O Superior Tribunal de Justiça (STJ) firmou entendimento no sentido que no condomínios que possuem apenas um hidrômetro para medir o total de água consumida, é ilegal que se utilize do valor mínimo e multiplique pelo número de residências. A Companhia Estadual de Águas e Esgotos do Rio de Janeiro (Cedae) havia ajuizado um Recurso Especial (REsp) na tentativa de demonstrar que essa prática não atenta contra a legalidade, logo, não haveria um lucro arbitrário á custa dos usuários.

O ministro relator do recurso, Hamilton Carvalhido, explicitou que a tarifa mínima estabelecida pelas leis nº. 6.528/78 e 11.445/07  é um modo de garantia da sustentabilidade econômico-financeira de serviços de saneamento básico, permitindo que pessoas mais pobres venham a usufruir de um consumo maior por um preço bem mais baixo.

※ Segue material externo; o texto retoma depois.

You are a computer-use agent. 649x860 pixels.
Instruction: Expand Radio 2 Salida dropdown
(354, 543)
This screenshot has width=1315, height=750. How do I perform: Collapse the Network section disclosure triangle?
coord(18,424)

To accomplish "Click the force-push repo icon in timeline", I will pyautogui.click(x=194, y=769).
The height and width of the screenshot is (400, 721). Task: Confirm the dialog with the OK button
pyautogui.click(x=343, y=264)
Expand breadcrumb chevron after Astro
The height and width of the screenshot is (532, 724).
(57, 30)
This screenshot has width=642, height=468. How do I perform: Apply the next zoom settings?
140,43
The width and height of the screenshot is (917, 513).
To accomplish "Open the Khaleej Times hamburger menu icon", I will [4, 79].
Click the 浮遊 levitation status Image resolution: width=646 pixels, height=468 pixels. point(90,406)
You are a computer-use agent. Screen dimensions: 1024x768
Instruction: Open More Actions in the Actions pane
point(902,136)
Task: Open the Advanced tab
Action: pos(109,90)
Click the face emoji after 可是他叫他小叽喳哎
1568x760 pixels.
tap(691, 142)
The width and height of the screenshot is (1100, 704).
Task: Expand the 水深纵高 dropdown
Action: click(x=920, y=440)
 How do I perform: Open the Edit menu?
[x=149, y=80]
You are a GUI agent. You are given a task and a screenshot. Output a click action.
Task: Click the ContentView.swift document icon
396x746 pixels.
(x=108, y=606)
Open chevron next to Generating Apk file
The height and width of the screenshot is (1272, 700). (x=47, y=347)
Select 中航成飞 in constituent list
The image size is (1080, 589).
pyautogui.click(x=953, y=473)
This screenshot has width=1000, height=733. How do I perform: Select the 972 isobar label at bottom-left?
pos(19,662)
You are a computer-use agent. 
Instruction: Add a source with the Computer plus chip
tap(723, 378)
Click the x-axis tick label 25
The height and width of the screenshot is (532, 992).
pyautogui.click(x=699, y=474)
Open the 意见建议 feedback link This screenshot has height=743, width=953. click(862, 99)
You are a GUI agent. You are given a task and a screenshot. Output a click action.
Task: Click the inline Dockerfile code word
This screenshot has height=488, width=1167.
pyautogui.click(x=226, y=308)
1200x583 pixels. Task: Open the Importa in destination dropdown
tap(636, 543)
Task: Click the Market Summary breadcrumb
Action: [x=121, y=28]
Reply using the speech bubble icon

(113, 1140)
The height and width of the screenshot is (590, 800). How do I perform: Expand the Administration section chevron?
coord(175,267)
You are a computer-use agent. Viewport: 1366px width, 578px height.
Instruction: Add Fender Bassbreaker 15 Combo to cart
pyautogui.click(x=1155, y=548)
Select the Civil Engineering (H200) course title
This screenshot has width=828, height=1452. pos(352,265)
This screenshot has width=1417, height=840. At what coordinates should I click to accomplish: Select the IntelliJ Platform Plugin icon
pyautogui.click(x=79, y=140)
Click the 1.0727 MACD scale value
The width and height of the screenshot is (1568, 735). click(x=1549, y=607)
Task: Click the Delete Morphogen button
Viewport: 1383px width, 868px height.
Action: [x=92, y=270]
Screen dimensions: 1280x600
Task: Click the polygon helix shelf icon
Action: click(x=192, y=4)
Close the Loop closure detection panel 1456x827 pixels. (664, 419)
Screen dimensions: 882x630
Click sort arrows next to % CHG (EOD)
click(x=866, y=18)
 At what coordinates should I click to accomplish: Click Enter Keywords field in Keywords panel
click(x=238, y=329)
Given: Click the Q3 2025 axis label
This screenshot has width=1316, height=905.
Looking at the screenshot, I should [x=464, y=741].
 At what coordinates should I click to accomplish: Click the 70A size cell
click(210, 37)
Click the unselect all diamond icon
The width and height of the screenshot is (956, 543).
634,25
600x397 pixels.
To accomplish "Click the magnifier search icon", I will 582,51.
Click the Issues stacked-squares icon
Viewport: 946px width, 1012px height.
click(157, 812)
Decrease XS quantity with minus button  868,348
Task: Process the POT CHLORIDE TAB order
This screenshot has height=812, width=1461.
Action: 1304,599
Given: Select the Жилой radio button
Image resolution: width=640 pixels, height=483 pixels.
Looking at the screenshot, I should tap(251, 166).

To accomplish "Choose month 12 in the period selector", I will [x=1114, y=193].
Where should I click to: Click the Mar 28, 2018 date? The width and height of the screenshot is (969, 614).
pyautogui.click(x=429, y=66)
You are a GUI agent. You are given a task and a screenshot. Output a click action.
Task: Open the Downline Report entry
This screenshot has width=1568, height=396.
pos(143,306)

A ilegalidade da multiplicação do valor pelo número de residências reside no fato de que não se pode fazer uma presunção de que todos os condôminos irão deter o mesmo consumo de água, de forma a obrigar as pessoas pessoas que gastaram menos arcarem com quem gastou mais. A cobrança dessa tarifa ainda é causadora de um enriquecimento ilícito da empresa, segundo o ministro relator.